■ Tekst źródłowy ■
########

Pytanie czy zamiast wprowadzać na siłę maturę studia, tytuł magistra, zdobywanie na siłę medali przez podopiecznych celem awansu, nie wprowadzić wymogów które są naprawdę potrzebne, jak anatomia biomechanika, cała technika strzelania, psychologia itp ??. Bo teraz okazuje się, żeby być trenerem wyższej klasy trzeba trafić na gościa z talentem i sprzętem ( bo żaden klub nie da np 10k zawodnikowi na sprzęt ), i być jego trenerem na papierze nawet jak się go nie trenuje.
Teraz inna kwestia, załóżmy ze w klubie są ludzie po tym już kursie i np wymiennie jadą na zawody, np 2 osoby te same z tytułem trenera PZŁuczu, oboje jadą jako zawodnicy i trenerzy, w praktyce są i trenerem w klubie i zawodnikiem w klubie, czyli hipotetycznie jestem trenerem PZŁuczu i wygrywam medal na MP czyli z automatu sam sobie robię dobrze, mimo, że mam wywalone na szkolenie kogokolwiek innego w klubie, bo szkolę siebie. Albo jadąc z kimś i ten ktoś zdobywa tytuł mimo, że go nie szkolę i też mam furtkę do klasy II. Albo jedziemy we 2 ja jako trener jego on jako mój i obaj strzelamy jako zawodnicy bo można z tego co się orientuje i wrazie W on szkoli mnie ja jego
.

########

■ Dostarczone rekordy ■
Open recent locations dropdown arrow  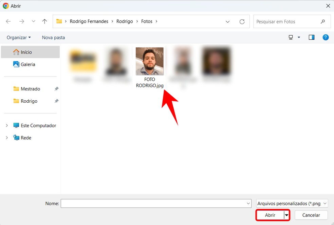[33, 21]
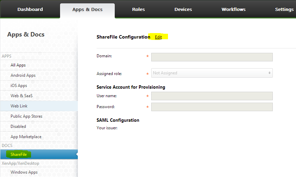Select Android Apps in the sidebar
This screenshot has width=296, height=177.
(x=23, y=75)
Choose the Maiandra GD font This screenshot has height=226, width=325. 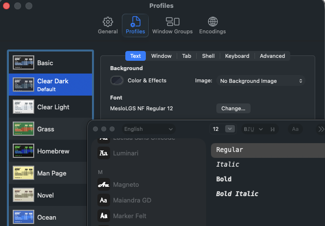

########

■ Polecenie ■
Przepisz w całości tekst o wymaganiach stawianych trenerom łucznictwa, znak po znaku, bez żadnych zmian.

■ Pełny wynik ■
Pytanie czy zamiast wprowadzać na siłę maturę studia, tytuł magistra, zdobywanie na siłę medali przez podopiecznych celem awansu, nie wprowadzić wymogów które są naprawdę potrzebne, jak anatomia biomechanika, cała technika strzelania, psychologia itp ??. Bo teraz okazuje się, żeby być trenerem wyższej klasy trzeba trafić na gościa z talentem i sprzętem ( bo żaden klub nie da np 10k zawodnikowi na sprzęt ), i być jego trenerem na papierze nawet jak się go nie trenuje.
Teraz inna kwestia, załóżmy ze w klubie są ludzie po tym już kursie i np wymiennie jadą na zawody, np 2 osoby te same z tytułem trenera PZŁuczu, oboje jadą jako zawodnicy i trenerzy, w praktyce są i trenerem w klubie i zawodnikiem w klubie, czyli hipotetycznie jestem trenerem PZŁuczu i wygrywam medal na MP czyli z automatu sam sobie robię dobrze, mimo, że mam wywalone na szkolenie kogokolwiek innego w klubie, bo szkolę siebie. Albo jadąc z kimś i ten ktoś zdobywa tytuł mimo, że go nie szkolę i też mam furtkę do klasy II. Albo jedziemy we 2 ja jako trener jego on jako mój i obaj strzelamy jako zawodnicy bo można z tego co się orientuje i wrazie W on szkoli mnie ja jego
.